To do —
Go through the lines below and retype each one exactly.

:: Data shown ::

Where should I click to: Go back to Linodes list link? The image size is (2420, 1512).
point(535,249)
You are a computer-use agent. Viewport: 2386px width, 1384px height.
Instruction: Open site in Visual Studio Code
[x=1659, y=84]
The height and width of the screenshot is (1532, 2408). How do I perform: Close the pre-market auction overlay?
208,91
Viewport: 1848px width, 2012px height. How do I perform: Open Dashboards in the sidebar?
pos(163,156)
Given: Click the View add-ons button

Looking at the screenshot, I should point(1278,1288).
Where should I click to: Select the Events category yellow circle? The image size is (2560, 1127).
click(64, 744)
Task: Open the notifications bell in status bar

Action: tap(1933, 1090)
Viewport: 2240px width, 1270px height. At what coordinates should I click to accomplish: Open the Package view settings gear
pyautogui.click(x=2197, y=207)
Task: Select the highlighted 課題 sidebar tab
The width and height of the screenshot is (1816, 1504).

:::

Answer to this problem —
Where should I click to: Go back to Linodes list link? The image size is (2420, 1512).
point(535,249)
You are a computer-use agent. Viewport: 2386px width, 1384px height.
Instruction: Open site in Visual Studio Code
[x=1659, y=84]
The height and width of the screenshot is (1532, 2408). How do I perform: Close the pre-market auction overlay?
208,91
Viewport: 1848px width, 2012px height. How do I perform: Open Dashboards in the sidebar?
pos(163,156)
Given: Click the View add-ons button

Looking at the screenshot, I should point(1278,1288).
Where should I click to: Select the Events category yellow circle? The image size is (2560, 1127).
click(64, 744)
Task: Open the notifications bell in status bar

Action: tap(1933, 1090)
Viewport: 2240px width, 1270px height. At what coordinates should I click to accomplish: Open the Package view settings gear
pyautogui.click(x=2197, y=207)
Task: Select the highlighted 課題 sidebar tab
The width and height of the screenshot is (1816, 1504).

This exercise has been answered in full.